Minha e do "Chacrinha" (Valério).

               Era 1970,  num final de semana em que estava ocorrendo a NAE, no Colégio Naval em Angra dos Reis (RJ). Os atletas que lá estavam podem lembrar alguma coisa, mas, o mais pitoresco foi depois.
            Resolvemos eu e o Haag irmos até o Colégio Naval, para assistirmos às finais da competição naquele fim de semana. Eu não fazia parte do time de futebol, porque o técnico achou que eu deveria ficar na Escola para estudar, pois não estava indo bem nas provas e, como já era repetente, ele se preocupou comigo e, assim,, não deixou eu ir. Mas mesmo assim decidi que iria para prestigiar os colegas. Só não contava com a situação de ficar de serviço, justamente naquele fim de semana, faria plantão na pérgula. Foi quando planejei pedir ao Chacrinha (Valério) para ficar no meu lugar, mesmo sem troca. Quando passasse o "ronda", era só ele dar o meu número e meu nome, pois estaria escuro e, vestindo a japona, não daria para ver o nome no crachá. Fomos eu e Haag de caronas pelas estradas até Angra dos Reis, debaixo de um temporal.

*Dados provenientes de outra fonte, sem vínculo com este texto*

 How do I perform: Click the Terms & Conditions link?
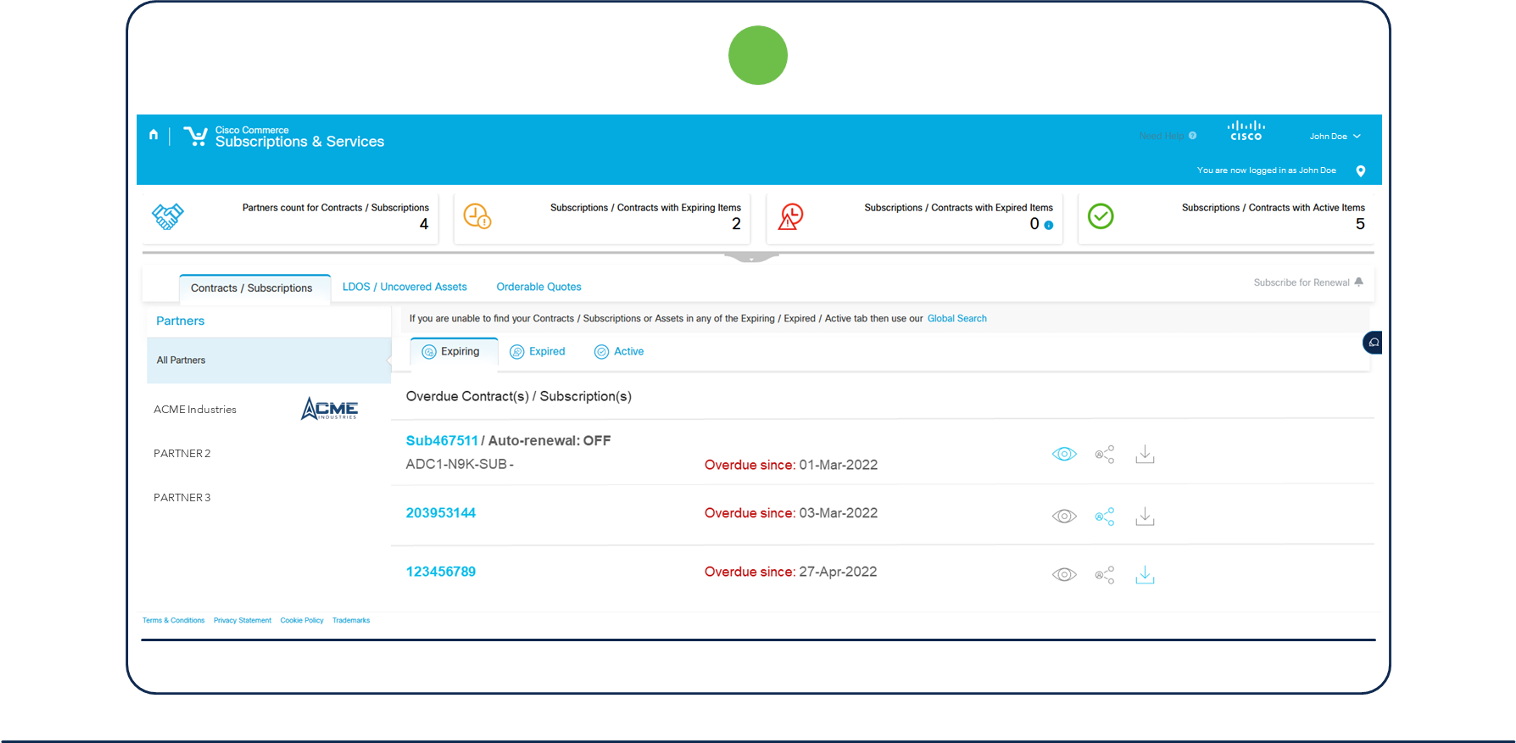(x=173, y=620)
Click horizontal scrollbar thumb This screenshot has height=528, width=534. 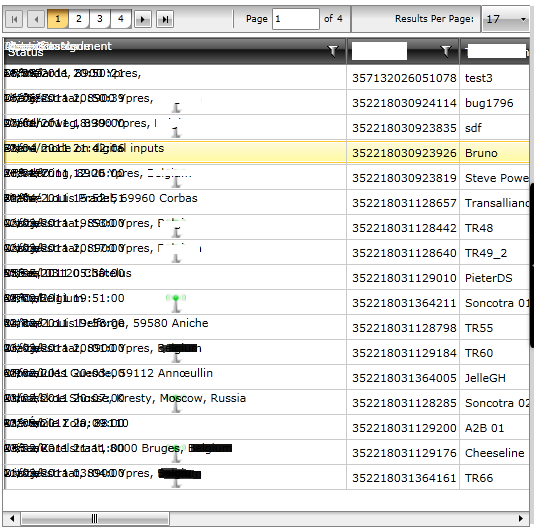click(95, 518)
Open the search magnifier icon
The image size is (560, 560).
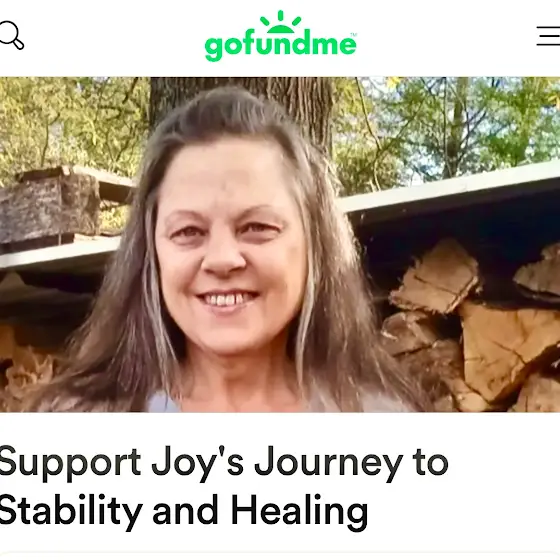(11, 35)
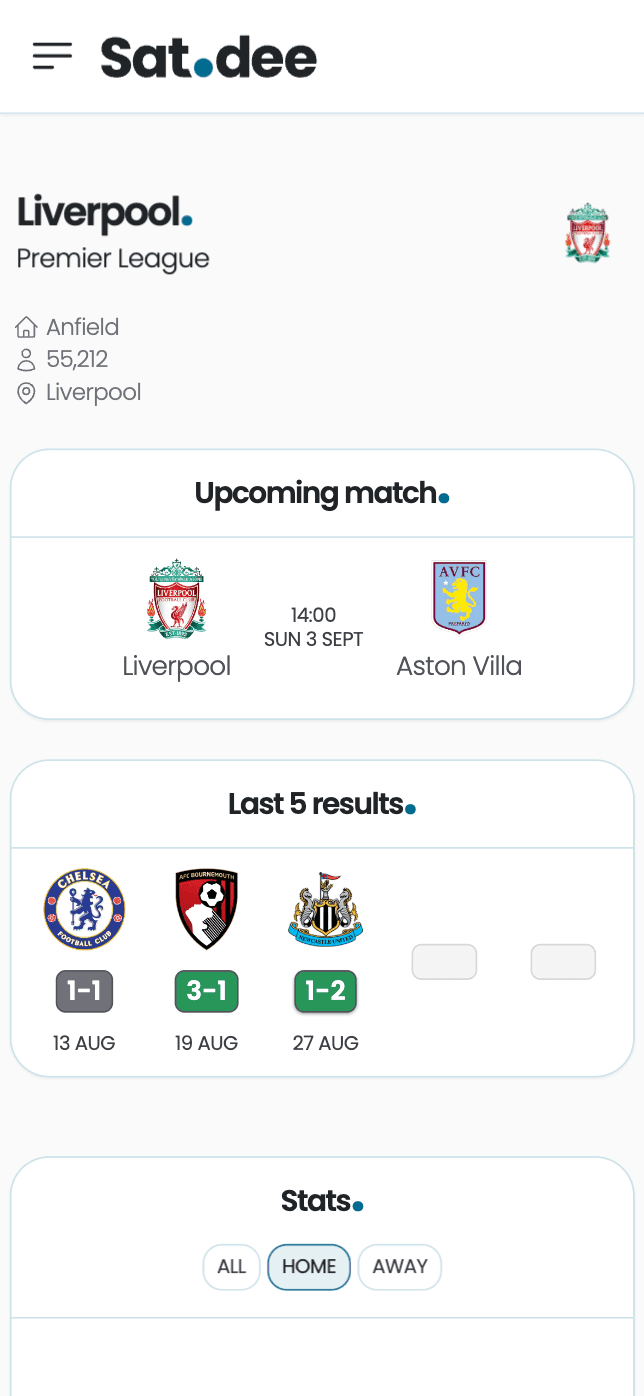Switch stats filter to AWAY
The height and width of the screenshot is (1396, 644).
400,1267
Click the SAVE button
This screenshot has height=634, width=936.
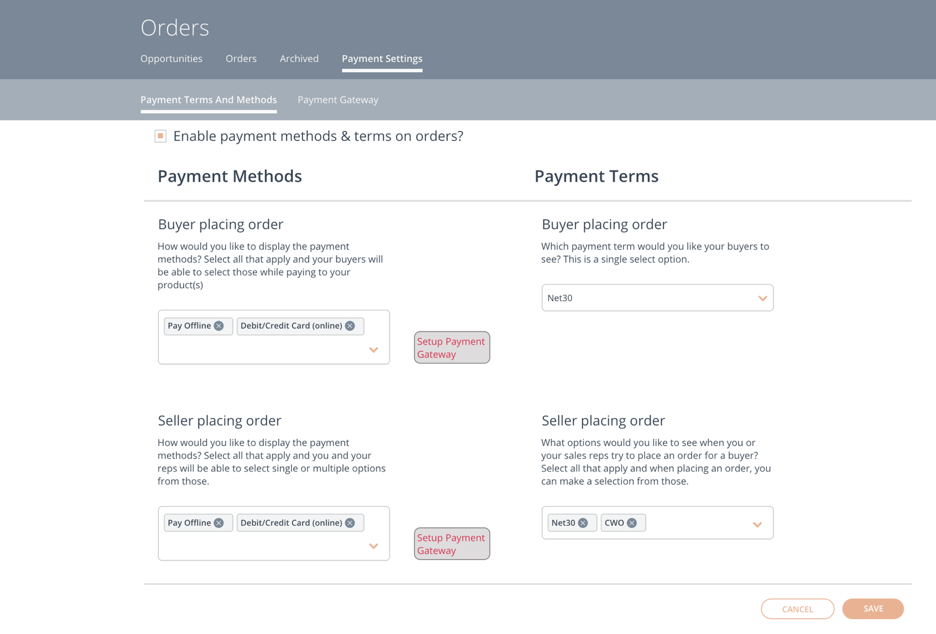click(873, 609)
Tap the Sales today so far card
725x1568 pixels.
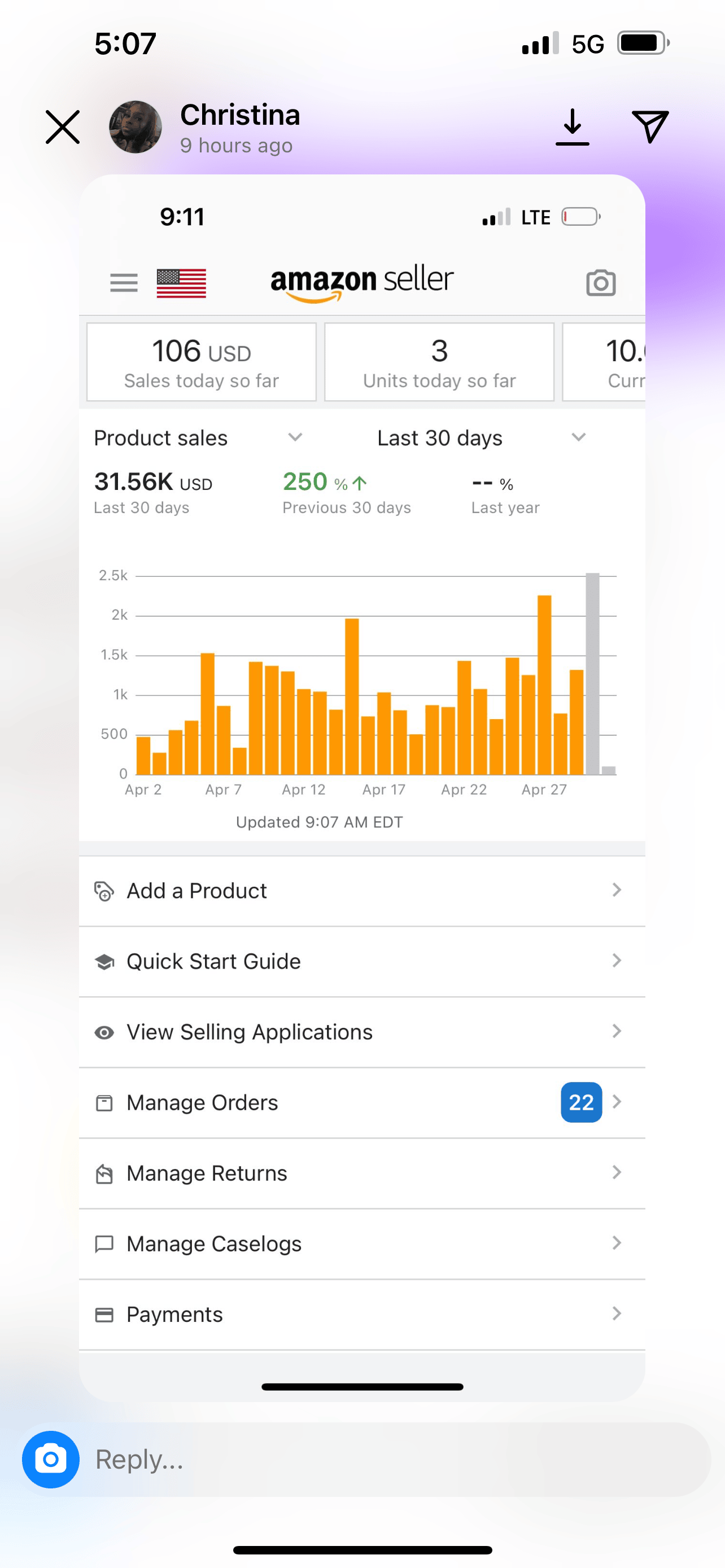click(x=202, y=362)
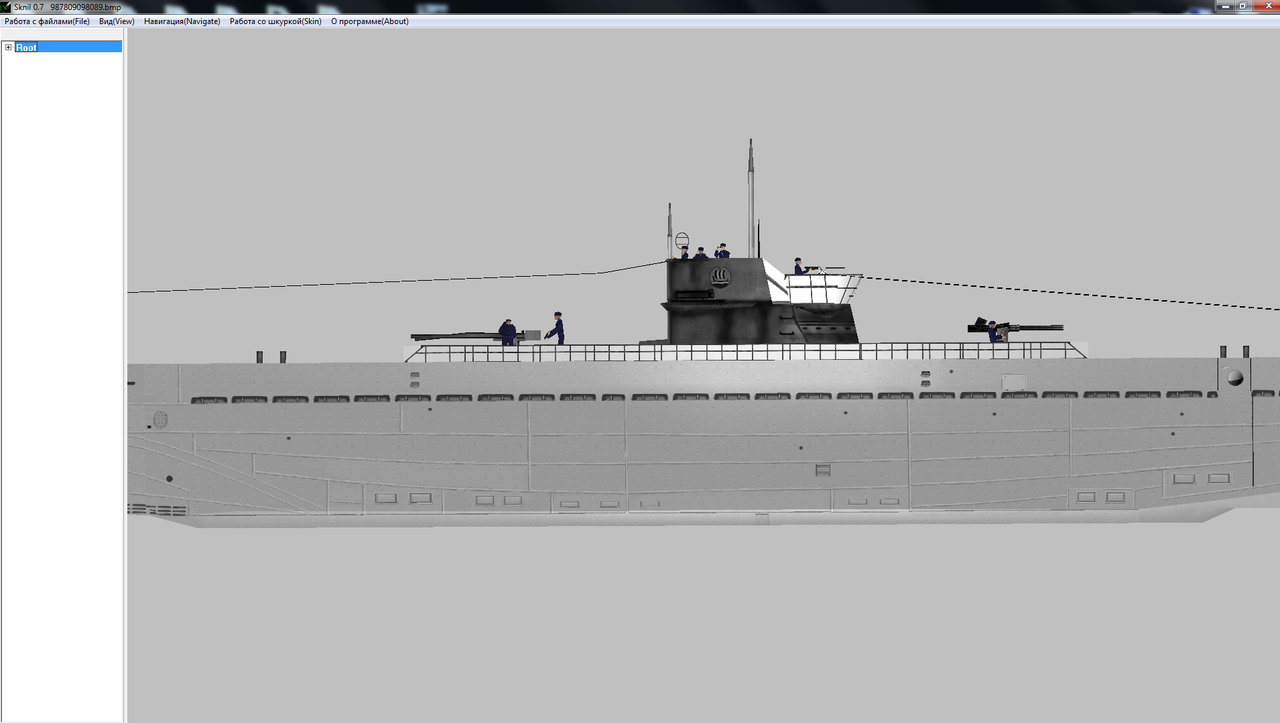Select the Root item in the sidebar tree
This screenshot has height=723, width=1280.
[x=27, y=47]
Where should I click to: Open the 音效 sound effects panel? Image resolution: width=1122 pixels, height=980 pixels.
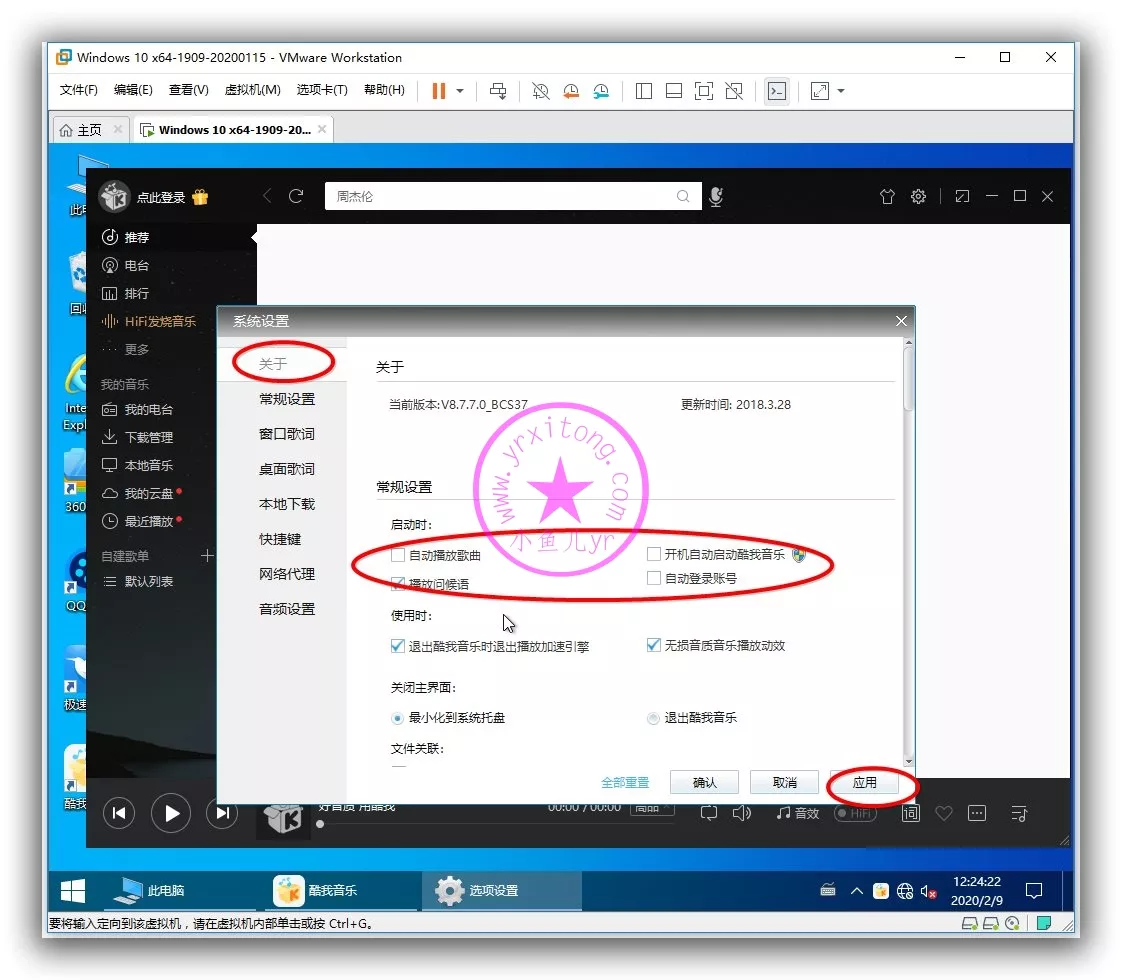tap(798, 813)
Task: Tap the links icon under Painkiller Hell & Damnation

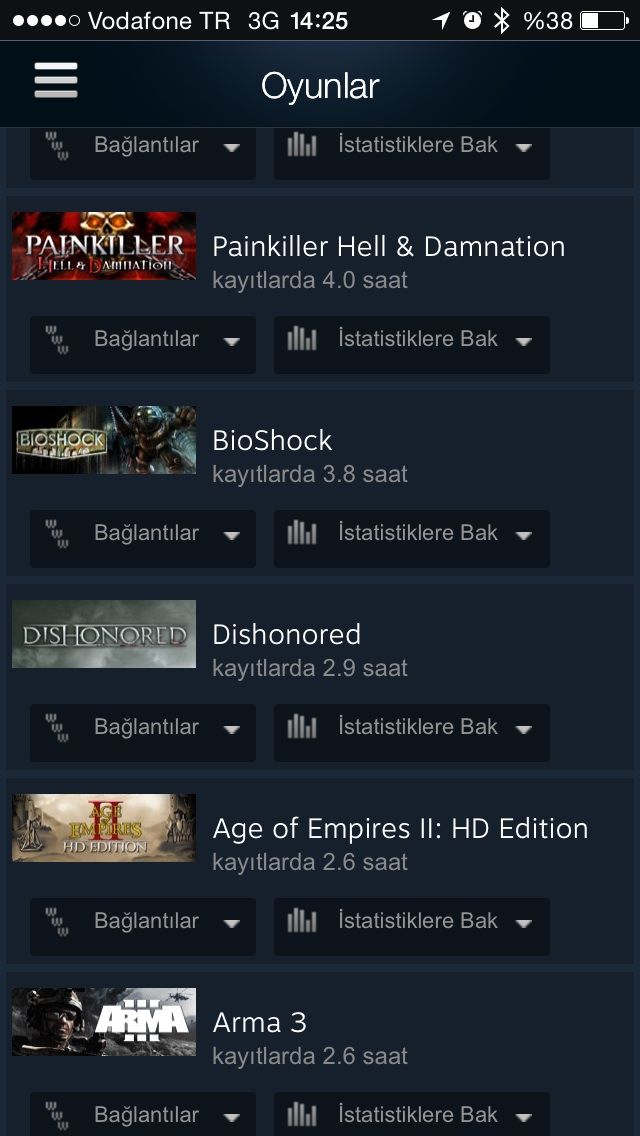Action: coord(57,339)
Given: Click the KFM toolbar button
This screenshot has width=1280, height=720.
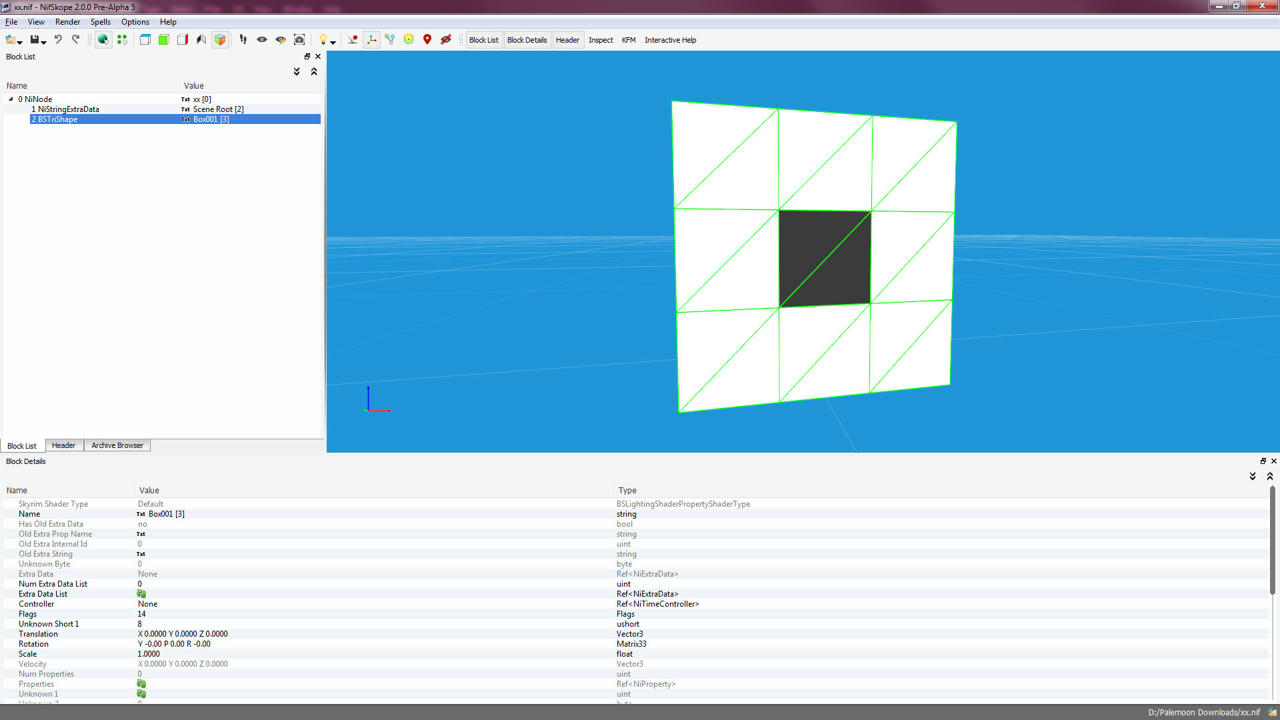Looking at the screenshot, I should tap(628, 40).
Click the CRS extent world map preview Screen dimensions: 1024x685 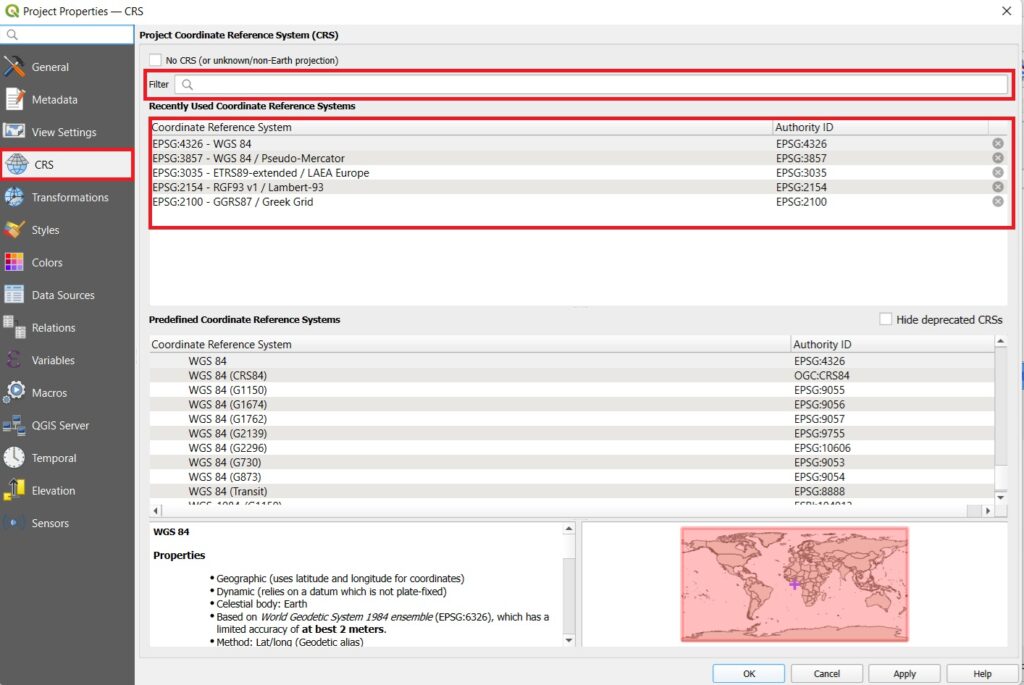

            Mas, por infelicidade minha e por "cristalização" do Chacrinha, quem apareceu fazendo ronda naquela noite foi o "frango" Ten Goes que, por sinal, conhecia muito bem o Chacrinha. E não é que na hora de dar o nome ele cristalizou e acabou dando mesmo o meu nome e número? Logo o Ten Goes pegou a tentativa de golpe. Eu e Haag fomos obrigados a voltar para Campinas, quando o Chefe da Delegação da EsPCEx foi informado da nossa presença irregular no Colégio Naval. E isso me rendeu uma detenção.
            É bom recordar momentos marcantes aos companheiros atletas que lá estavam, como a guerra de "hidráulica" nos alojamentos do CN, em uma daquelas noites, e que eu e o Haag ainda tivemos o privilégio de participar.
            Recordar é viver! Abraço a todos.